▶ **WHAT THE TASK ASKS**:
Transcribe the data. Leave out nothing.
DATA FOR REVIEW Start Marker
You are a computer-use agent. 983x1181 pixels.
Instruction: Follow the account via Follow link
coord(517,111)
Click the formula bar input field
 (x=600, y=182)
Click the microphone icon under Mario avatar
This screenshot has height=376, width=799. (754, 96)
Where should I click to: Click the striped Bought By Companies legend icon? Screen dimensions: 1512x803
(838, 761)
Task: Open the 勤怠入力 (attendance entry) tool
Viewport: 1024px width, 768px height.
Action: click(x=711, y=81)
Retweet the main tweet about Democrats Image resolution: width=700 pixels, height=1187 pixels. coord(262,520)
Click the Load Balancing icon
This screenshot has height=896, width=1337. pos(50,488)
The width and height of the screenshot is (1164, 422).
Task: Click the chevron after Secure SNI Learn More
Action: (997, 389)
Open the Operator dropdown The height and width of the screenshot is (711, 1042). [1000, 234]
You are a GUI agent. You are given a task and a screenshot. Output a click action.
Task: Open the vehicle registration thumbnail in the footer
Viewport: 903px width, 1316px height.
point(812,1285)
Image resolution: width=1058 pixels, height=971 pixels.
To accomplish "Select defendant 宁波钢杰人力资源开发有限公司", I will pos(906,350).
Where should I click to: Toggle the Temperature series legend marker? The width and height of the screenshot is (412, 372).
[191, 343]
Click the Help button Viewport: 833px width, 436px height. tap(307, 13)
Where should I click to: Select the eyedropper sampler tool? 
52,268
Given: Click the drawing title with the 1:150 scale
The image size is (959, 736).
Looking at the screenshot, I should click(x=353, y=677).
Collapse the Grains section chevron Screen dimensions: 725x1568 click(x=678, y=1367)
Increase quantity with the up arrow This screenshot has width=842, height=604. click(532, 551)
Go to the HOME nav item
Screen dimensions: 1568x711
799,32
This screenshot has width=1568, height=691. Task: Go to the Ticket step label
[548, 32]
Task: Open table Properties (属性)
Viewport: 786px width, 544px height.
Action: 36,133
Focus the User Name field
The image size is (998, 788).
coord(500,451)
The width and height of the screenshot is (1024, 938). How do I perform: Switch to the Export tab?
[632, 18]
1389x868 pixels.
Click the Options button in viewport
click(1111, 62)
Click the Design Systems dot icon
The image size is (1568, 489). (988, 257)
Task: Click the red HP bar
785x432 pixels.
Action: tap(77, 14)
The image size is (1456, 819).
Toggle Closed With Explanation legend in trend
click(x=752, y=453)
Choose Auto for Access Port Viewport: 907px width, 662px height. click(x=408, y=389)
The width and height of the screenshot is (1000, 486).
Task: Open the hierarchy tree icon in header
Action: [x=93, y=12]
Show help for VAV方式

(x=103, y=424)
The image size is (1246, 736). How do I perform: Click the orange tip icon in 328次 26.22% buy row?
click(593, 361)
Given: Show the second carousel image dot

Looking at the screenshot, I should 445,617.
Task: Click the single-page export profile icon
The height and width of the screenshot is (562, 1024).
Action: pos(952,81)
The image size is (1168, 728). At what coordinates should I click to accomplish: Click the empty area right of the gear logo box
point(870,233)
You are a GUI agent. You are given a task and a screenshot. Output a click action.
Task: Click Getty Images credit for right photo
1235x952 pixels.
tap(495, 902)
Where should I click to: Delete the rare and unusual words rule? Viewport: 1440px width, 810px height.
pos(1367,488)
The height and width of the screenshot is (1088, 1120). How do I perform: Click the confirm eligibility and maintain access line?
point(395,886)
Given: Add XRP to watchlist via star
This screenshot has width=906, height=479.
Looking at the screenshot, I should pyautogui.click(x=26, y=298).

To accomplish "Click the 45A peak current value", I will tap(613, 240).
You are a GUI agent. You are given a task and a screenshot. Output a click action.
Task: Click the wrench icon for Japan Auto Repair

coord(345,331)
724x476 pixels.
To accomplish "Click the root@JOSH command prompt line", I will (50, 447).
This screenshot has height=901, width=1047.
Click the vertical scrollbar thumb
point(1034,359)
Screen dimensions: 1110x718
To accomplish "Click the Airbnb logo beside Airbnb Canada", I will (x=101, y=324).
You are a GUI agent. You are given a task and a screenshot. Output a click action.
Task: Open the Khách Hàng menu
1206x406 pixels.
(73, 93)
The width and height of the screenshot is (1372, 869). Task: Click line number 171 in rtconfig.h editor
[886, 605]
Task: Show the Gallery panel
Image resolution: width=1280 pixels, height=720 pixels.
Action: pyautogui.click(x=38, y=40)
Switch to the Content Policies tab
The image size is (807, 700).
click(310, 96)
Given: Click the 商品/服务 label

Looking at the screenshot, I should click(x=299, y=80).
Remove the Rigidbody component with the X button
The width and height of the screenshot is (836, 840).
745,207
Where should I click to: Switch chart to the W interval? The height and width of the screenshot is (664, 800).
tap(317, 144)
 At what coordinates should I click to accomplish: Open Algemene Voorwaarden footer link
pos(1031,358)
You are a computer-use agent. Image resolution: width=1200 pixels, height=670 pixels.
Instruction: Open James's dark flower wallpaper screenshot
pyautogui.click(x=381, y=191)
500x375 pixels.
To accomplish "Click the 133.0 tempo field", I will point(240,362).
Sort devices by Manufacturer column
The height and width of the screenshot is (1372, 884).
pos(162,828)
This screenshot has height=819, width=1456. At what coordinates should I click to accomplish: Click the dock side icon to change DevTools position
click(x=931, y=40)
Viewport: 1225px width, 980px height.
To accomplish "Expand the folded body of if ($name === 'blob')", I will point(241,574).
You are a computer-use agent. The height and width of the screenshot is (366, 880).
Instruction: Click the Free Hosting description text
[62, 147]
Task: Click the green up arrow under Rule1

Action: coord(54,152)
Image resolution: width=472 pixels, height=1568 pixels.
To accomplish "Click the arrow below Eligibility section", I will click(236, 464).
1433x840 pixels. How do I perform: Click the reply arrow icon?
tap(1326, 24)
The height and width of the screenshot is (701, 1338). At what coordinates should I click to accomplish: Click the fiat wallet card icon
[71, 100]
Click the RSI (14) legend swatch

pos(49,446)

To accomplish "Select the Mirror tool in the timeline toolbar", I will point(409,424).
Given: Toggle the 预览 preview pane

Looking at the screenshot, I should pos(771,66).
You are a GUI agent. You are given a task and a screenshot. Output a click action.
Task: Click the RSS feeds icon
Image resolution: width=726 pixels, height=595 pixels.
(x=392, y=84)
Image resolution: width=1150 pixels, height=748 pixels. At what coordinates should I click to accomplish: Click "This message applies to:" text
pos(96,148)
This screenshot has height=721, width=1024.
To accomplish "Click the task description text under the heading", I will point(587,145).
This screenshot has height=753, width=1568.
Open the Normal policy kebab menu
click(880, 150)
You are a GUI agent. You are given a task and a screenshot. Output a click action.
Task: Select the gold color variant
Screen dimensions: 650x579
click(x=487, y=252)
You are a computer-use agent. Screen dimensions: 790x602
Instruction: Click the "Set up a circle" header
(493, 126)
DATA FOR REVIEW End Marker
▶ **EXPECTED ANSWER**:
You are a computer-use agent. 983x1181 pixels.
Instruction: Follow the account via Follow link
coord(517,111)
Click the formula bar input field
 (x=600, y=182)
Click the microphone icon under Mario avatar
This screenshot has height=376, width=799. (754, 96)
Where should I click to: Click the striped Bought By Companies legend icon? Screen dimensions: 1512x803
(838, 761)
Task: Open the 勤怠入力 (attendance entry) tool
Viewport: 1024px width, 768px height.
Action: click(x=711, y=81)
Retweet the main tweet about Democrats Image resolution: width=700 pixels, height=1187 pixels. coord(262,520)
Click the Load Balancing icon
This screenshot has height=896, width=1337. pos(50,488)
The width and height of the screenshot is (1164, 422).
Task: Click the chevron after Secure SNI Learn More
Action: (997, 389)
Open the Operator dropdown The height and width of the screenshot is (711, 1042). [1000, 234]
You are a GUI agent. You are given a task and a screenshot. Output a click action.
Task: Open the vehicle registration thumbnail in the footer
Viewport: 903px width, 1316px height.
point(812,1285)
Image resolution: width=1058 pixels, height=971 pixels.
To accomplish "Select defendant 宁波钢杰人力资源开发有限公司", I will pos(906,350).
Where should I click to: Toggle the Temperature series legend marker? The width and height of the screenshot is (412, 372).
[191, 343]
Click the Help button Viewport: 833px width, 436px height. tap(307, 13)
Where should I click to: Select the eyedropper sampler tool? 
52,268
Given: Click the drawing title with the 1:150 scale
The image size is (959, 736).
Looking at the screenshot, I should click(x=353, y=677).
Collapse the Grains section chevron Screen dimensions: 725x1568 click(x=678, y=1367)
Increase quantity with the up arrow This screenshot has width=842, height=604. click(532, 551)
Go to the HOME nav item
Screen dimensions: 1568x711
799,32
This screenshot has width=1568, height=691. Task: Go to the Ticket step label
[548, 32]
Task: Open table Properties (属性)
Viewport: 786px width, 544px height.
Action: 36,133
Focus the User Name field
The image size is (998, 788).
coord(500,451)
The width and height of the screenshot is (1024, 938). How do I perform: Switch to the Export tab?
[632, 18]
1389x868 pixels.
Click the Options button in viewport
click(1111, 62)
Click the Design Systems dot icon
The image size is (1568, 489). (988, 257)
Task: Click the red HP bar
785x432 pixels.
Action: tap(77, 14)
The image size is (1456, 819).
Toggle Closed With Explanation legend in trend
click(x=752, y=453)
Choose Auto for Access Port Viewport: 907px width, 662px height. click(x=408, y=389)
The width and height of the screenshot is (1000, 486).
Task: Open the hierarchy tree icon in header
Action: [x=93, y=12]
Show help for VAV方式

(x=103, y=424)
The image size is (1246, 736). How do I perform: Click the orange tip icon in 328次 26.22% buy row?
click(593, 361)
Given: Show the second carousel image dot

Looking at the screenshot, I should 445,617.
Task: Click the single-page export profile icon
The height and width of the screenshot is (562, 1024).
Action: pos(952,81)
The image size is (1168, 728). At what coordinates should I click to accomplish: Click the empty area right of the gear logo box
point(870,233)
You are a GUI agent. You are given a task and a screenshot. Output a click action.
Task: Click Getty Images credit for right photo
1235x952 pixels.
tap(495, 902)
Where should I click to: Delete the rare and unusual words rule? Viewport: 1440px width, 810px height.
pos(1367,488)
The height and width of the screenshot is (1088, 1120). How do I perform: Click the confirm eligibility and maintain access line?
point(395,886)
Given: Add XRP to watchlist via star
This screenshot has width=906, height=479.
Looking at the screenshot, I should pyautogui.click(x=26, y=298).

To accomplish "Click the 45A peak current value", I will tap(613, 240).
You are a GUI agent. You are given a task and a screenshot. Output a click action.
Task: Click the wrench icon for Japan Auto Repair

coord(345,331)
724x476 pixels.
To accomplish "Click the root@JOSH command prompt line", I will (50, 447).
This screenshot has height=901, width=1047.
Click the vertical scrollbar thumb
point(1034,359)
Screen dimensions: 1110x718
To accomplish "Click the Airbnb logo beside Airbnb Canada", I will (x=101, y=324).
You are a GUI agent. You are given a task and a screenshot. Output a click action.
Task: Open the Khách Hàng menu
1206x406 pixels.
(73, 93)
The width and height of the screenshot is (1372, 869). Task: Click line number 171 in rtconfig.h editor
[886, 605]
Task: Show the Gallery panel
Image resolution: width=1280 pixels, height=720 pixels.
Action: pyautogui.click(x=38, y=40)
Switch to the Content Policies tab
The image size is (807, 700).
click(310, 96)
Given: Click the 商品/服务 label

Looking at the screenshot, I should click(x=299, y=80).
Remove the Rigidbody component with the X button
The width and height of the screenshot is (836, 840).
745,207
Where should I click to: Switch chart to the W interval? The height and width of the screenshot is (664, 800).
tap(317, 144)
 At what coordinates should I click to accomplish: Open Algemene Voorwaarden footer link
pos(1031,358)
You are a computer-use agent. Image resolution: width=1200 pixels, height=670 pixels.
Instruction: Open James's dark flower wallpaper screenshot
pyautogui.click(x=381, y=191)
500x375 pixels.
To accomplish "Click the 133.0 tempo field", I will point(240,362).
Sort devices by Manufacturer column
The height and width of the screenshot is (1372, 884).
pos(162,828)
This screenshot has height=819, width=1456. At what coordinates should I click to accomplish: Click the dock side icon to change DevTools position
click(x=931, y=40)
Viewport: 1225px width, 980px height.
To accomplish "Expand the folded body of if ($name === 'blob')", I will point(241,574).
You are a computer-use agent. The height and width of the screenshot is (366, 880).
Instruction: Click the Free Hosting description text
[62, 147]
Task: Click the green up arrow under Rule1

Action: coord(54,152)
Image resolution: width=472 pixels, height=1568 pixels.
To accomplish "Click the arrow below Eligibility section", I will click(236, 464).
1433x840 pixels. How do I perform: Click the reply arrow icon?
tap(1326, 24)
The height and width of the screenshot is (701, 1338). At what coordinates should I click to accomplish: Click the fiat wallet card icon
[71, 100]
Click the RSI (14) legend swatch

pos(49,446)

To accomplish "Select the Mirror tool in the timeline toolbar", I will point(409,424).
Given: Toggle the 预览 preview pane

Looking at the screenshot, I should pos(771,66).
You are a GUI agent. You are given a task and a screenshot. Output a click action.
Task: Click the RSS feeds icon
Image resolution: width=726 pixels, height=595 pixels.
(x=392, y=84)
Image resolution: width=1150 pixels, height=748 pixels. At what coordinates should I click to accomplish: Click "This message applies to:" text
pos(96,148)
This screenshot has height=721, width=1024.
To accomplish "Click the task description text under the heading", I will point(587,145).
This screenshot has height=753, width=1568.
Open the Normal policy kebab menu
click(880, 150)
You are a GUI agent. You are given a task and a screenshot. Output a click action.
Task: Select the gold color variant
Screen dimensions: 650x579
click(x=487, y=252)
You are a computer-use agent. Screen dimensions: 790x602
Instruction: Click the "Set up a circle" header
(493, 126)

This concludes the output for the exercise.